Risk-Adjusted Performance

0 of 100

 
Weak
 
Strong
Very Weak
Over the last 90 days Mackenzie Investment Grade has generated negative risk-adjusted returns adding no value to investors with long positions. In spite of very healthy basic indicators, Mackenzie Investment is not utilizing all of its potentials. The recent stock price disarray, may contribute to short-term losses for the investors.
CI Investment Grade 

Risk-Adjusted Performance

4 of 100

 
Weak
 
Strong
Weak
Compared to the overall equity markets, risk-adjusted returns on investments in CI Investment Grade are ranked lower than 4 (%) of all global equities and portfolios over the last 90 days. In spite of very healthy technical and fundamental indicators, CI Investment is not utilizing all of its potentials. The recent stock price disarray, may contribute to short-term losses for the investors.

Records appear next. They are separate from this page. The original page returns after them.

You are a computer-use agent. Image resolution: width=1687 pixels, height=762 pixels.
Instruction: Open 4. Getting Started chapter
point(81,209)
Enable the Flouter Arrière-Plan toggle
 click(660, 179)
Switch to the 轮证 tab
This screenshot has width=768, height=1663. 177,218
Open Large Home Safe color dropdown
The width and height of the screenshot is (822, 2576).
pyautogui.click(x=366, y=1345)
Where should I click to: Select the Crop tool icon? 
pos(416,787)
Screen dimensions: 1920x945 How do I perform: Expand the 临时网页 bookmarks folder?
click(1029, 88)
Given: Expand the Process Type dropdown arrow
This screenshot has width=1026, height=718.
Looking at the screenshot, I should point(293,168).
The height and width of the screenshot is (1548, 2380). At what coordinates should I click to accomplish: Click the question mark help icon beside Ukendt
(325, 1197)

Mackenzie Investment and CI Investment Volatility Contrast

   Predicted Return Density   
       Returns  

Pair Trading with Mackenzie Investment and CI Investment

The main advantage of trading using opposite Mackenzie Investment and CI Investment positions is that it hedges away some unsystematic risk. Because of two separate transactions, even if Mackenzie Investment position performs unexpectedly, CI Investment can make up some of the losses. Pair trading also minimizes risk from directional movements in the market. For example, if an entire industry or sector drops because of unexpected headlines, the short position in CI Investment will offset losses from the drop in CI Investment's long position.
The idea behind Mackenzie Investment Grade and CI Investment Grade pairs trading is to make the combined position market-neutral, meaning the overall market's direction will not affect its win or loss (or potential downside or upside). This can be achieved by designing a pairs trade with two highly correlated stocks or equities that operate in a similar space or sector, making it possible to obtain profits through simple and relatively low-risk investment.
Check out your portfolio center.
Note that this page's information should be used as a complementary analysis to find the right mix of equity instruments to add to your existing portfolios or create a brand new portfolio. You can also try the FinTech Suite module to use AI to screen and filter profitable investment opportunities.